Coronavirus
Libertad condicional
El caso es que ya prácticamente miramos a la realidad detrás de unos barrotes y es como estar condenados de antemano
No creo ser el único que se siente en libertad condicional. Veo los rebrotes y los nuevos casos apareciendo por el mapa de España como las marcas de un sarampión y me pongo enfermo. Leo de la propagación del virus y la falta de responsabilidad y pienso que la playa, este verano, la voy a ver en Instagram. Y quien dice la playa dice la calle. Porque a estas alturas casi todos damos por hecho que nos van a volver a confinar y lo único que queda por saberse es cuándo. Y esto es un sinvivir. Me autoflagelo, claro, porque, como todo lo que me sucede, es por mi causa. Fiel a mi costumbre de errar en todo pronóstico propio soy de esos que, muy ufano, apostaban que era mejor tener vacaciones en agosto porque en julio seguiríamos con las restricciones y ahora me lloran los ojos cuando veo las noticias.
Seco mis lágrimas con el antebrazo y perdonen, que me pongo estupendo y no avanzo. Quiero decir que me siento como un narcotraficante de poca monta en una película de Netflix, esos que en el primer minuto de salir en pantalla, por la cara de «pringao» y la percha de buena persona, ya sabes que el título de «Condenado» va por él, y que es quien se va a pasar medio metraje en una celda. Pues esos somos nosotros, unos presos comunes. Pero, al revés que les sucede a los verdaderos delincuentes, la nuestra es una libertad condicional que no es un beneficio penitenciario sino una amenaza. En lugar de aplicarse para avanzar, se esgrime para retroceder. Porque habrán leído que hay otros, que estaban presos como los políticos condenados por el «procés», que han obtenido un tercer grado con bastante facilidad. Recuerdo cómo se afanaron desde el independentismo en sus consignas: «cien años de cárcel», clamaban las víctimas del estado opresor. La realidad es que están en la calle tras ocho meses aunque sus condenas eran de entre 9 y 13 años. Pero es que en esta tómbola hay premio seguro. También durante la pandemia han sido agraciados con la libertad condicional 14 de los 15 condenados por las «tarjetas black», de diversas credenciales políticas y sindicales. Pero los presos comunes nunca tendremos esa suerte.

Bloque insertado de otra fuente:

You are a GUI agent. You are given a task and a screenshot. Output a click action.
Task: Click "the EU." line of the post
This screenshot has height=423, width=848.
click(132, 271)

Pero no vayamos a culpar a los políticos de todo. Nos han dado la condicional y estamos fallando. ¿De qué otra manera se puede explicar el hecho de que tengan que imponer la mascarilla después de aconsejárnosla en todos los idiomas cooficiales? Está claro que no era suficiente confiar en que sabríamos comportarnos. Y me ha dado por pensar si los políticos, que no son mejores que nosotros, van a saber comportarse con su condicional o volverán a incendiar las calles una vez que están libres, ahora que sabemos cuánto importan las calles. El caso es que ya prácticamente miramos a la realidad detrás de unos barrotes y es como estar condenados de antemano. Y solo podemos pedir: por favor, pónganse la mascarilla. Al menos hasta que vuelva de vacaciones.